● Data pulled from a collection
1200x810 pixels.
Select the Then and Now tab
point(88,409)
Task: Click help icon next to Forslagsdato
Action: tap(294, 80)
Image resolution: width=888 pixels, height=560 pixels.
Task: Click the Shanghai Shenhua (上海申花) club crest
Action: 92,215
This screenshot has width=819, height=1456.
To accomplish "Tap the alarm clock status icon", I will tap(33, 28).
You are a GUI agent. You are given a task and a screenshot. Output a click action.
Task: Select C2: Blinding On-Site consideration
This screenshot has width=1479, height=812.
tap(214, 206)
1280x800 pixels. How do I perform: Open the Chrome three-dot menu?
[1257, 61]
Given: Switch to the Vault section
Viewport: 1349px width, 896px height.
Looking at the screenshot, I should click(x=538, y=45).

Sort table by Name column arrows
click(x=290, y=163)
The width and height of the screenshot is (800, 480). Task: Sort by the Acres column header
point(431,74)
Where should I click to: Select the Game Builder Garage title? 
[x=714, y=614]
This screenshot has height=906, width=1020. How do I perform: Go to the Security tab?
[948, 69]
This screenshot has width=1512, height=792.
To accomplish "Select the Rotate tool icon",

● Exercise instructions
Update all of the material above by swapping "Select" for "Choose" each time it appears, and leave everything else the same.

● Complete answer
1200x810 pixels.
Choose the Then and Now tab
point(88,409)
Task: Click help icon next to Forslagsdato
Action: tap(294, 80)
Image resolution: width=888 pixels, height=560 pixels.
Task: Click the Shanghai Shenhua (上海申花) club crest
Action: 92,215
This screenshot has width=819, height=1456.
To accomplish "Tap the alarm clock status icon", I will tap(33, 28).
You are a GUI agent. You are given a task and a screenshot. Output a click action.
Task: Choose C2: Blinding On-Site consideration
This screenshot has width=1479, height=812.
tap(214, 206)
1280x800 pixels. How do I perform: Open the Chrome three-dot menu?
[1257, 61]
Given: Switch to the Vault section
Viewport: 1349px width, 896px height.
Looking at the screenshot, I should click(x=538, y=45).

Sort table by Name column arrows
click(x=290, y=163)
The width and height of the screenshot is (800, 480). Task: Sort by the Acres column header
point(431,74)
Where should I click to: Choose the Game Builder Garage title? 
[x=714, y=614]
This screenshot has height=906, width=1020. How do I perform: Go to the Security tab?
[948, 69]
This screenshot has width=1512, height=792.
To accomplish "Choose the Rotate tool icon",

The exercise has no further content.